Hedging fuel purchases has enabled Southwest to undercut most rivals with cheaper fares and still deliver strong profit. But with the fuel hedges gradually unwinding, the leading U.S. discount airline faces the difficult task of reining in already lean costs.
“They’re a company in great transition right now,” said Stuart Klaskin, a partner at KKC Aviation Consulting. “It’s going to be a tumultuous couple of years.”
Reworking its pilot contract, which becomes amendable Friday, is key because Southwest’s pilots have become the highest paid in the industry after generous past contracts and the no-frills airline has few other areas to reduce spending.
“I don’t know that they can go in and trim enough savings out of other areas to compensate and offset the increase in fuel costs,” said Andrew Siebert, senior portfolio manager at S&T; Wealth Management.
The fuel hedges will be hard to offset. Last quarter, the company booked $225 million cash benefit from its fuel hedges. Its net income was $333 million.
The contract negotiations, which are due to begin in the third week of September, according to the Southwest Airlines Pilots’ Assn., come as the airline experiments with ways to trim costs.
That’s tough to do because Southwest is one of the industry’s leanest operators. Last quarter, its cost per available seat excluding fuel expenses -- a measure of airline efficiency -- was 6.68 cents per mile, almost a penny less than those of competitors American Airlines and United Airlines.
In recent months, Southwest has tested new scheduling options in an attempt to get its pilots -- already the most frequent fliers in the industry -- to fly even more hours.
That experiment, however, led to an unexpected increase in pilot overtime costs last quarter, the Dallas-based company said.

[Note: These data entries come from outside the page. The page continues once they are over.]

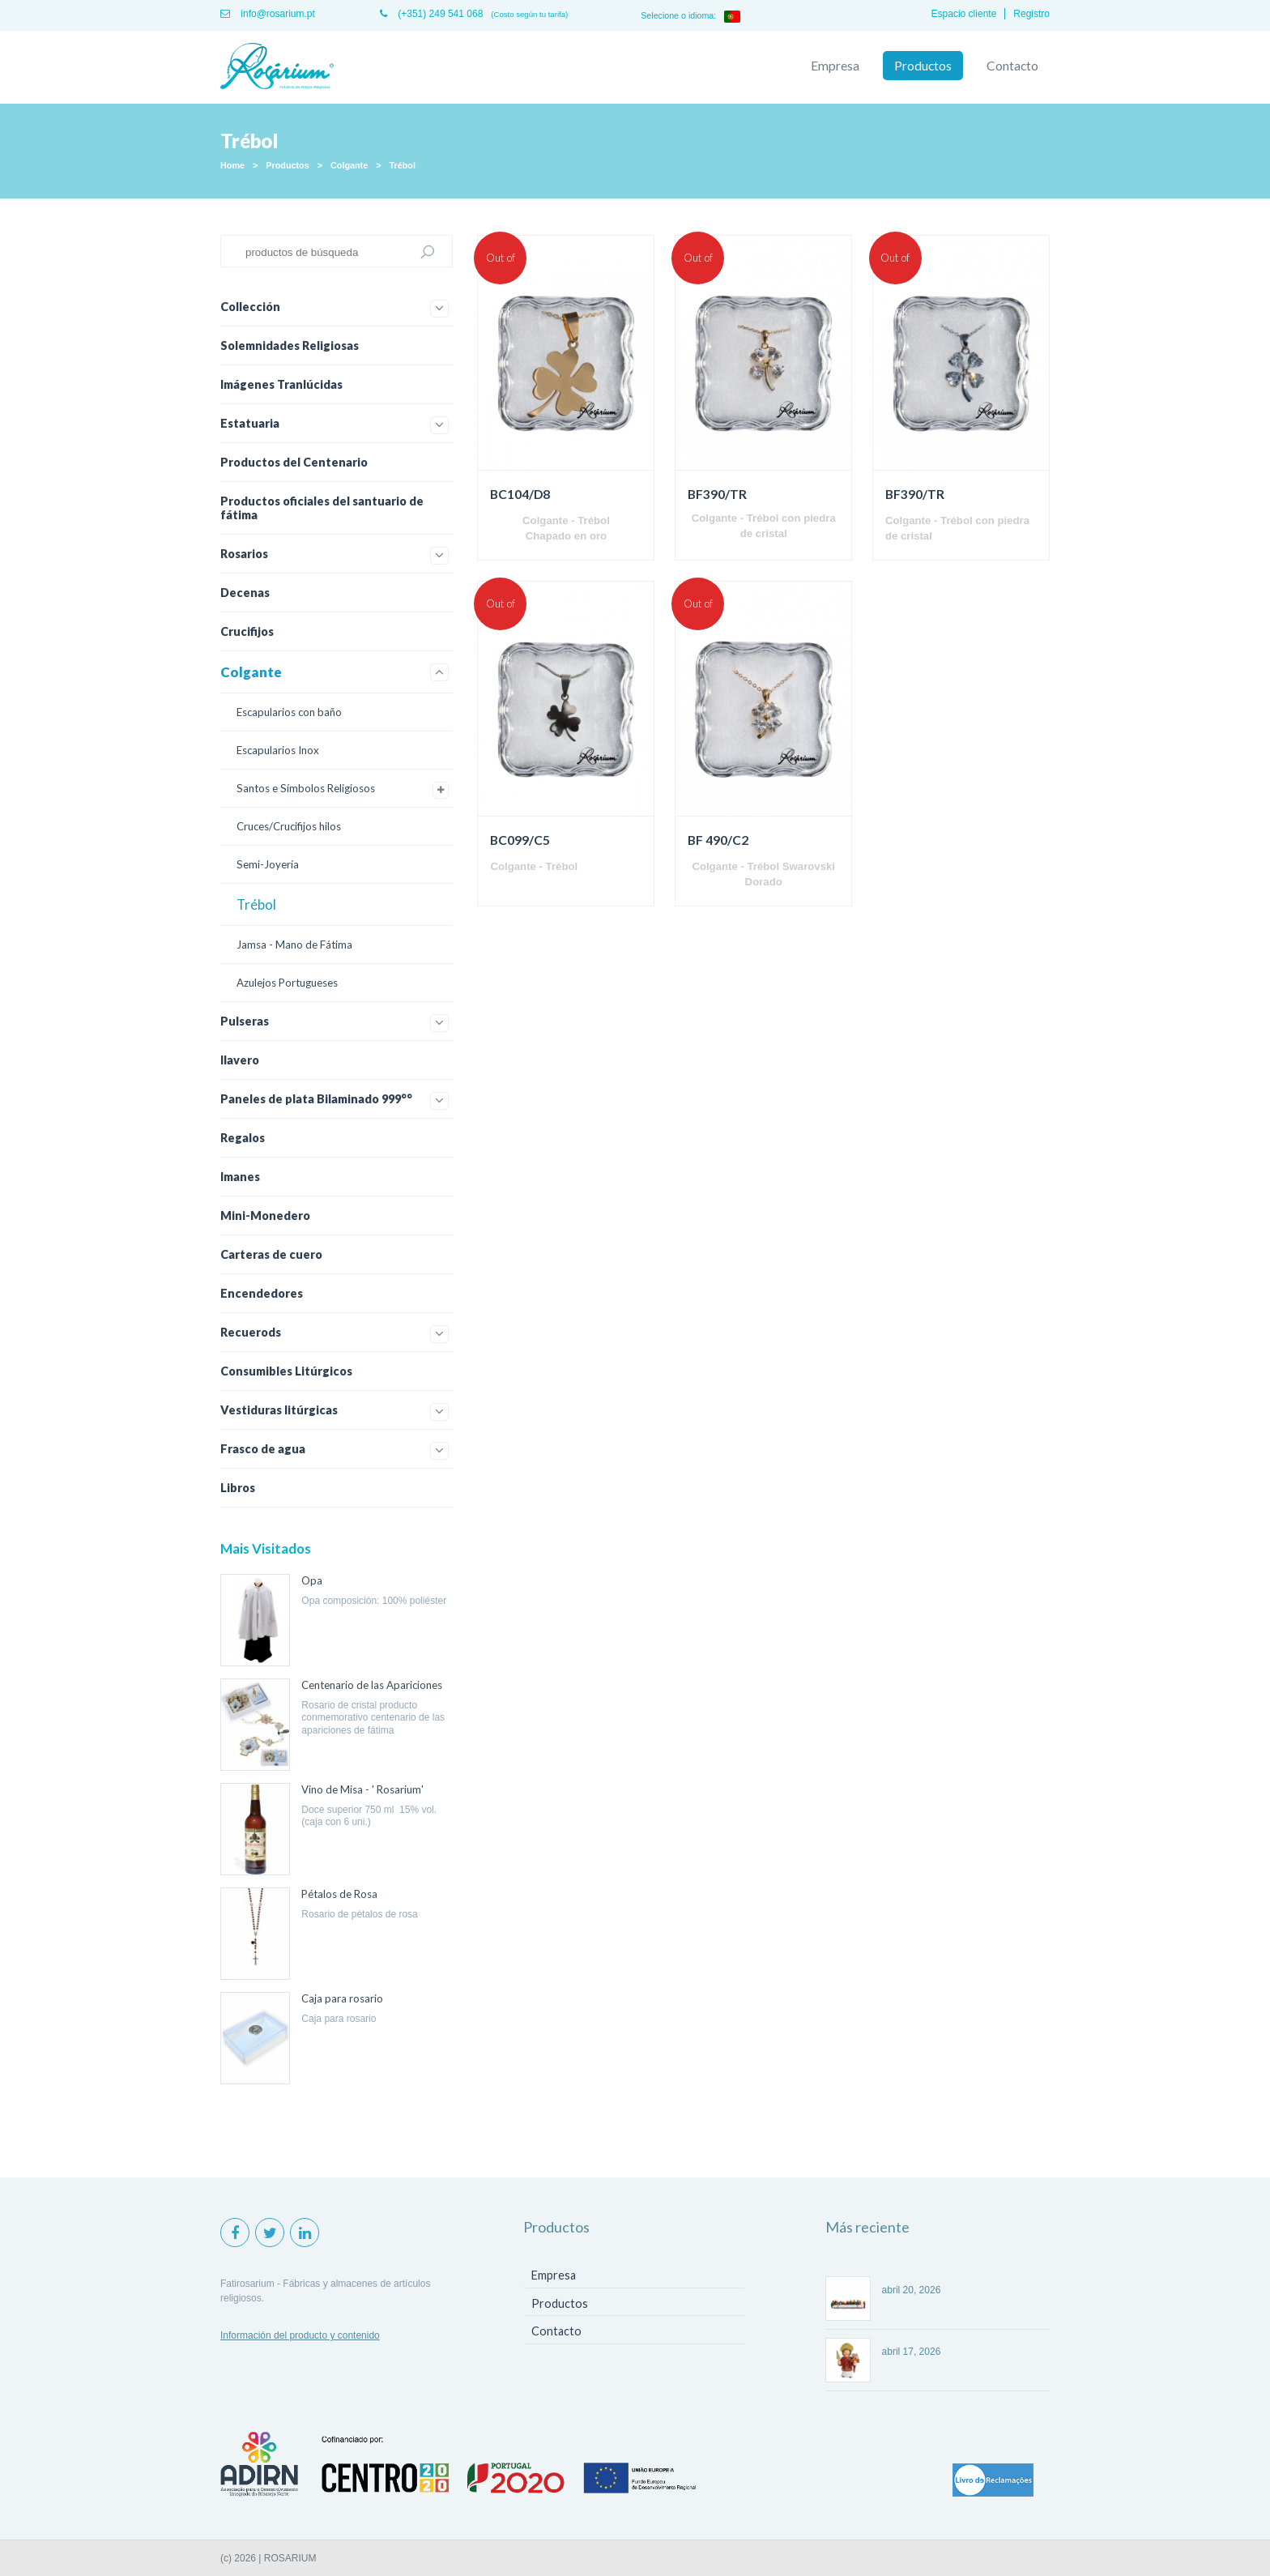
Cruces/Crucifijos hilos (289, 826)
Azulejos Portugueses (287, 982)
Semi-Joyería (268, 864)
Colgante (349, 165)
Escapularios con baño (289, 712)
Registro (1031, 13)
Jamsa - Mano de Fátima (294, 944)
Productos (923, 65)
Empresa (835, 65)
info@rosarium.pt (267, 13)
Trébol (403, 165)
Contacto (1012, 65)
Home (232, 165)
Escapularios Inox (278, 750)
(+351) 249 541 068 (431, 13)
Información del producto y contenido (300, 2335)
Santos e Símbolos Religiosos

Southwest has historically had strong relations with its employees, and there are few signs that talks with pilots will become adversarial this time.

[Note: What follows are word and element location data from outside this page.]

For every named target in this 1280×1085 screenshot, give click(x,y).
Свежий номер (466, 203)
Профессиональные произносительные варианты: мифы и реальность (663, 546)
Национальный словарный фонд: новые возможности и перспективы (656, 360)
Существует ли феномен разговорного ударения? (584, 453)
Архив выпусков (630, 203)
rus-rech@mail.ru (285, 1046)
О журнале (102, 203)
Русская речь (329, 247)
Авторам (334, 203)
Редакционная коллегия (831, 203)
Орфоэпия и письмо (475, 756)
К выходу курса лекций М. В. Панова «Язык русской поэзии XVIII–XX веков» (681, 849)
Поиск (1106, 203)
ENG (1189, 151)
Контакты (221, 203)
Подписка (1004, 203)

“We’re very aware of market conditions,” said Carl Kuwitzky, vice president of the Southwest pilots association. Higher pay is “not a top bargaining objective.”
“Attitudes seem pretty positive so far,” Southwest spokeswoman Marilee McInnis said.
Southwest’s pilots are the highest paid in the industry after legacy carriers such as United and American cut wages after the Sept. 11, 2001, terrorist attacks led to a long recession in the airline industry.
Southwest pays its pilots $186 an hour, according to JPMorgan. American is the next highest at $161 an hour.